More Cardiffian fuzz rock action in EP form with MIDDING
There’s a membership crossover between the lineups of Enabling Behaviour and Midding, with the latter band releasing their second EP .44 this month – almost a year to the day after the first one, and again a five-song 12” on the Tough Love label. Very organised of them, and .44 is a very efficient recording, despite being laid down in spartan, analogue lo-fi manner; there’s little sonic self-indulgence to Midding’s insouciant brand of jangle-heavy garage rock, even with the closing title track running to seven minutes. All For You and Nuisance are relatively conventional in their songcraft, but For A Little While expands horizons via psychedelic collage and motorik freakout – maybe my favourite thing from this group to date.

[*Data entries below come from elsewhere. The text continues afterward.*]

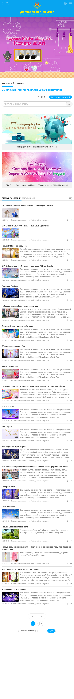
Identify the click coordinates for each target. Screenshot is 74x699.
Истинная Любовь (10, 286)
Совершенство (8, 487)
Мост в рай (7, 427)
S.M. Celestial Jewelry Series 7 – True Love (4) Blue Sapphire (28, 266)
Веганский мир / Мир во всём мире (17, 326)
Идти (51, 631)
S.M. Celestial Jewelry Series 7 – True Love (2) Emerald (25, 226)
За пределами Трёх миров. (14, 447)
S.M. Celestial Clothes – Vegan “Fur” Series (20, 569)
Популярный (28, 198)
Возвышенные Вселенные (14, 589)
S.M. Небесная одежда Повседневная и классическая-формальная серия (35, 467)
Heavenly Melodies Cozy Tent (14, 246)
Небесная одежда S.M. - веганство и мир (20, 306)
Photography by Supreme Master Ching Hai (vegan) (37, 147)
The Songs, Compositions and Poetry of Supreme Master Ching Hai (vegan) (37, 185)
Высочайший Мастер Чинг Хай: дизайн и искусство (30, 220)
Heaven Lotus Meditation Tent (15, 527)
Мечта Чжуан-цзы (10, 366)
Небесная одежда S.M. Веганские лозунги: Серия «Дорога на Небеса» (33, 386)
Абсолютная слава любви (13, 346)
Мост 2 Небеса (8, 507)
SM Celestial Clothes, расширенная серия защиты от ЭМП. (28, 206)
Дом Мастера (8, 406)
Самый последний (11, 198)
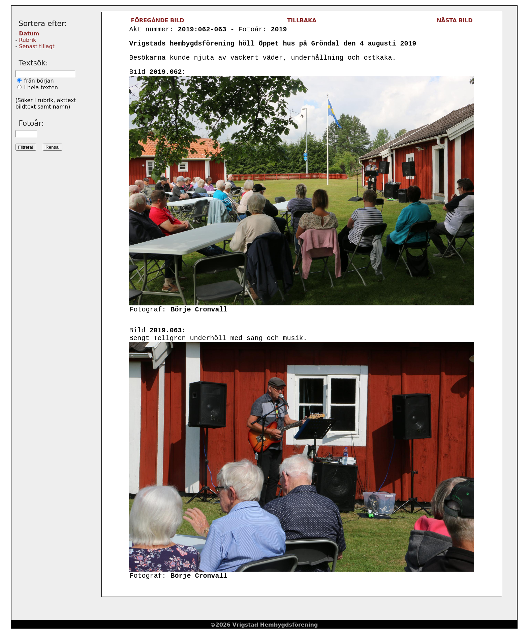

Cascading jazzy folk-rock and…poetry: it’s SPIRITED FOLLOWERS
I caught sets by Spirited Followers at the beginning and end of 2025 and on both occasions was more than charmed by their style of cascading jazzy folk-rock, which employs bouzouki, cello and electronics as well as the striking vocals of Avaneesh Bavadekar. On their new single, Returning, he delivers some poetic imagery which has the air of being 2000 years old and translated abstractly from a lost language; he’s also got a touch of the Jeff Buckleys, which is not an aesthetic I go wild for myself but is at least here anchored to something understated and delicate rather than bombastic and leather-trousered. Marking their recent affiliation with the Bwgibwgan label, hopefully something EP-sized or bigger by Spirited Followers will soon result.